Lecce-Udinese 2 a 1. Non è servita una band per fare il colpo al Lecce e battere sul gong finale le zebre dell’Est, ma un gol su punizione perfetta dello zambiano Banda. Soliti friulani dall’altare alla polvere da una partita all’altra che hanno permesso ai salentini di dominare la gara. L’errore di Runjaic e della fisicità della sua squadra, venti falli, accontentarsi dopo il pareggio dopo il botta e risposta gol. Meritata la vittoria dei pugliesi: ci hanno creduto fino alla fine, quartultimi a due punti dalla zona rosa e altri due da Cremonese e Genoa.

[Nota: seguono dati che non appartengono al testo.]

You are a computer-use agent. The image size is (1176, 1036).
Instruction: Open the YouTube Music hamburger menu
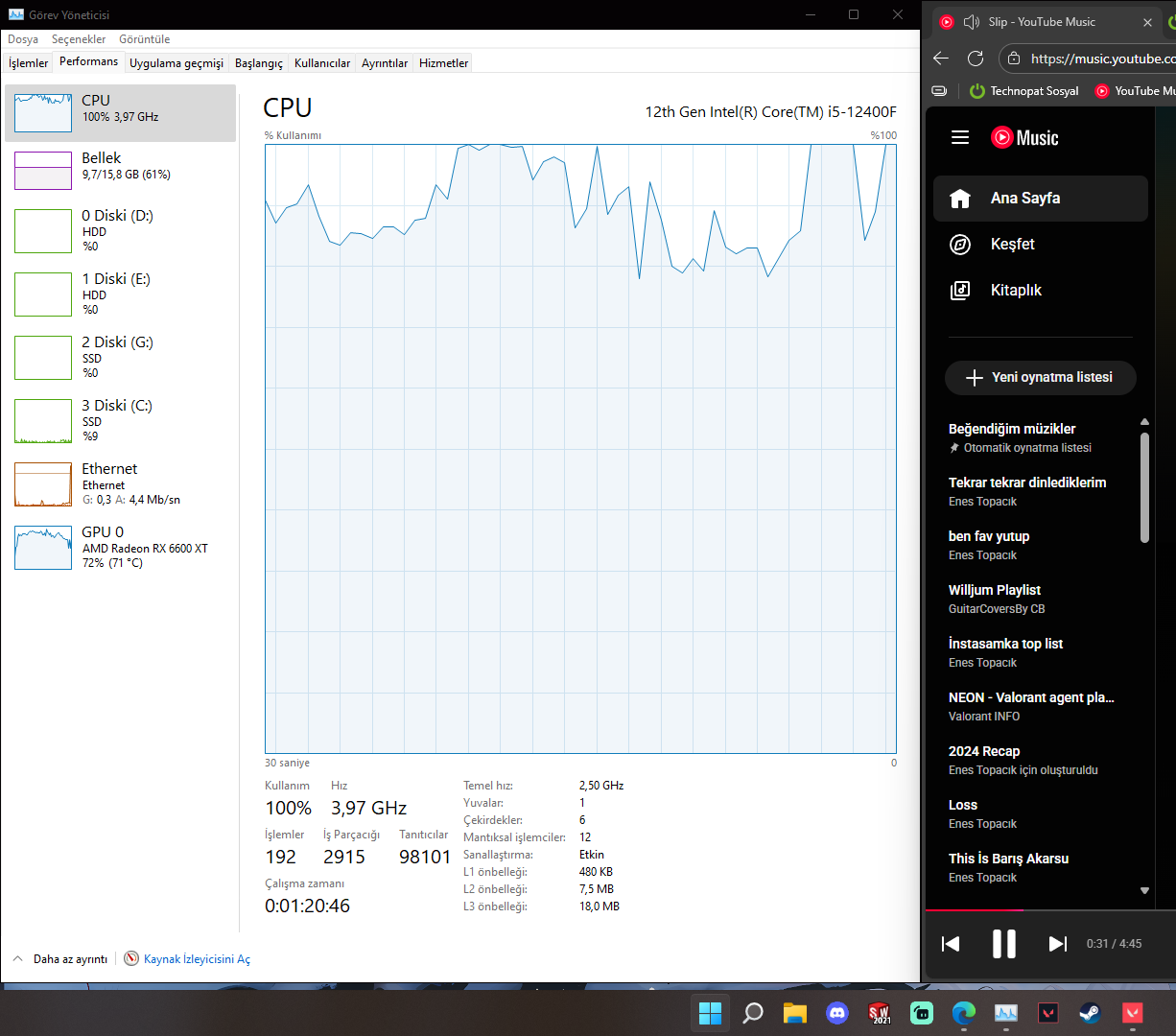[960, 137]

Sassuolo-Inter 0 a 5. L’Inter ha passeggiato al Mapei Stadium, se lo può permettere con Di Marco che sforna tre assist gol, Lautaro che segna a raffica e l’intelligenza di Chivu che ha sopperito all’assenza di Calhanoglu con una semplicità disarmante. Sono i più forti, sono i più sani, la società gestisce l’Europa e il campionato. Il Sassuolo si è illuso nei primi minuti di far strisciare il biscione, dopo che sono stati costretti a calare i calzoncini e rimanere nudi.

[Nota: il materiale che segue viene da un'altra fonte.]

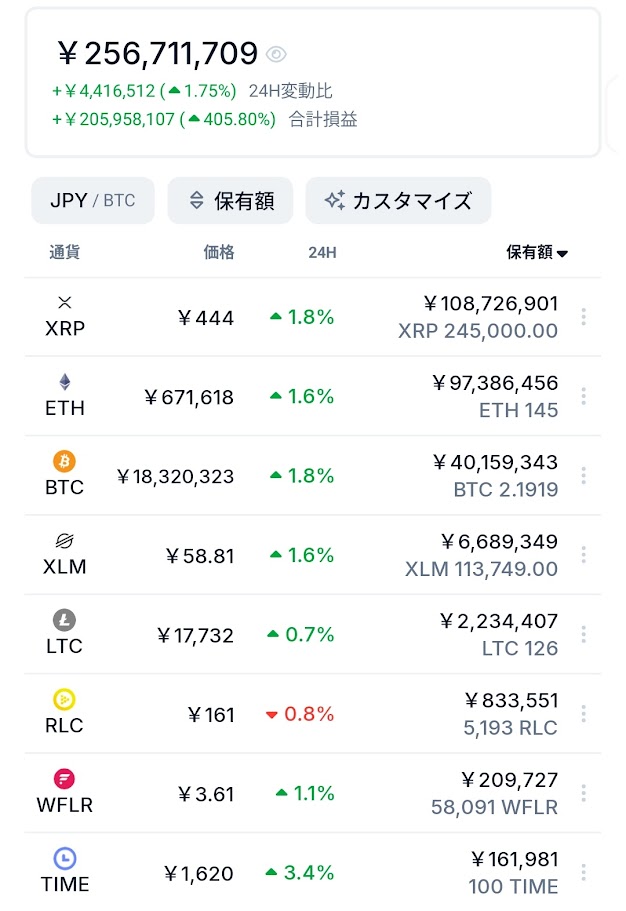Click the yellow RLC icon
The height and width of the screenshot is (911, 626).
click(x=65, y=699)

Juventus-Lazio 2 a 2. La Signora acchiappa la Lazio agli sgoccioli della gara, 96’ di gara, dopo aver tirato almeno 20 volte verso la porta laziale. Spalletti, con un centravanti di ruolo e vero, potrebbe dare fastidio all’Inter. Sabato c’è Inter Juventus, un derby d’Italia che vede favoriti i nerazzurri solamente per la forza del suo attacco. Probabilmente non è stato il Sarrismo a preoccupare la Juventus ma i due contropiedi con difesa mal piazzata. Sarri si era illuso di portare sotto il Cupolone una vittoria sporca e negli appunti avrà scritto come mai Kalulu era solo al 96’ di gioco dentro l’area di rigore per colpire di testa e beffare Provvedel.
Atalanta-Cremonese 2 a 1. Sono bastati 25’ di gioco alla Dea per aver ragione della Cremonese senza De Roon squalificato, Scamacca e De Ketelaere infortunati nel riscaldamento. Nicola, con i cerotti a centrocampo, ha buttato nella mischia Thorsby e Maleh. L’ex genoano, il solito battagliero avanti e indietro a recuperare palloni con i colpi di testa, il migliore in campo confrontandosi con il migliore della Dea, Ederson. Morten 2, il genoano, ha sbagliato un gol di testa ad inizio ripresa ma al 94’ ha riaperto la gara dopo un palleggio in piena area avversaria e in mezza rovesciata ha battuto Carnesecchi. Palladino ha avuto i brividi negli ultimi tre minuti di partita con Nicola che non molla mai.
Roma-Cagliari 2 a 0. tre punti per Gasperini per acchiappare la Signora al quarto posto in classifica. I giallorossi hanno dominato nel primo tempo, nel secondo tempo la musica non è cambiata. Gasperini ritrova il centravanti Malen non solo per la doppietta realizzata che ha fatto esultare Totti in tribuna. Adesso fino alla metà di marzo può respirare, non dovendo partecipare rispetto alle altre impegnate in Europa a giocarsi i play off nelle tre competizioni. Il Cagliari ha giocato poco dopo tre vittorie consecutive, ha pensato solo a chiudersi e prendere poche reti.
Milan-Como sarà recuperata il 18 febbraio 2026.